Melanie Stern is Section Editor of Families in Business magazine.
It is Switzerland's oldest and most revered chocolatier with an international reputation for excellence, but remains a one-town operation as part of its strategy to maintain exclusivity.
The world-famous Bahnhofstrasse, in the heart of Zurich, was once the most expensive mile of real estate in the world. The traditional home of Switzerland's private banks, with vaults of gold and silver sleeping underneath the tram lines, it is now somewhat of a baroque Rodeo Drive save for a little piece of Swiss history standing where it has for nearly 200 years – the legendary confectioner and bakery, Confiserie Sprüngli.
One hundred percent owned and run by two family branches, Confiserie Sprüngli has supplied royalty and Zurich folk alike with the finest chocolates for 167 years, made by hand to secret family recipes. Having never traded outside of Zurich and with no intentions of going global, the people of Sprüngli's home town will continue to enjoy almost exclusive access to that rare thing in this commoditised, homogenised world: a little bit of luxury and arguably the most exquisite chocolate to be had.
This is one family business that challenges the size/success ratio. In 2002 turnover reached €47 million through just 14 shops in Zurich. The family have always maintained that they will only ever operate out of Zurich and never branch outside Switzerland. That strategy may at first seem conservative, but is in fact a clever way to preserve the most important part of the Sprüngli brand – exclusivity – and has certainly not stopped a glittering reputation for excellence unravelling across the globe. Visitors to Zurich report their experience of Sprüngli in online travel guides as "out-of-this-world," having to be "tasted before it can be believed".
One may assume, then, that the secret to this family businesses' success is clever marketing or expensive PR. In fact, the current sixth generation leaders – brothers Milan and Tomas Prenosil, 40- and 37-years old respectively – reject these ideas, sticking to the performance of their brand as the sole promotional tool. And it really works.
The Sprüngli story started in 1798 when David Sprüngli took up a trainee position in the patisserie Konditorei Vogel, in Zurich Old Town, owned by the famous painter Johann Vogel. Vogel had no children and in 1836, sold the patisserie to David, who with his son Rudolf, renamed it Sprüngli & Sohn and moved it to premises on the Paradeplatz (a site now adjoining the Bahnhofstrasse). The father and son team picked a strategic position in the Paradeplatz, hoping to make customers of the commuters from the railway station which was planned to be built there. However, their hopes were initially dashed when the station was built elsewhere. But a rash of construction at the site sprung up to create the Bahnhofstrasse, and the pair soon found themselves with a flourishing business in the best part of town. Chocolate production began at the Confiserie in 1845; the Sprüngli's could not have predicted how pivotal a move it would turn out to be.

--- PROVIDED DATA ---
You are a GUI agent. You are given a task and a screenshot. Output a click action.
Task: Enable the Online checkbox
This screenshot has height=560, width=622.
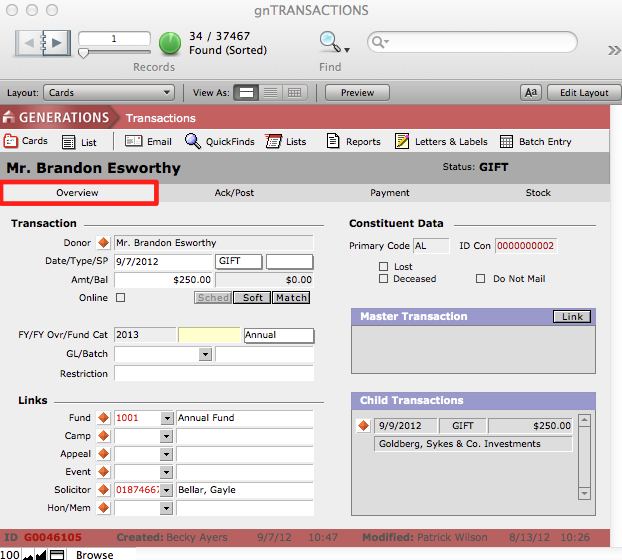120,298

--- WHAT THIS TASK INVOLVES ---
Answer these questions from the Sprüngli article:
(a) Through how many shops did the business reach its 2002 turnover?
(b) Who owned the patisserie where David Sprüngli took up a trainee position?
(c) In what year did chocolate production begin at the Confiserie?

--- REPLY ---
(a) 14 shops, all in Zurich.
(b) The painter Johann Vogel.
(c) 1845.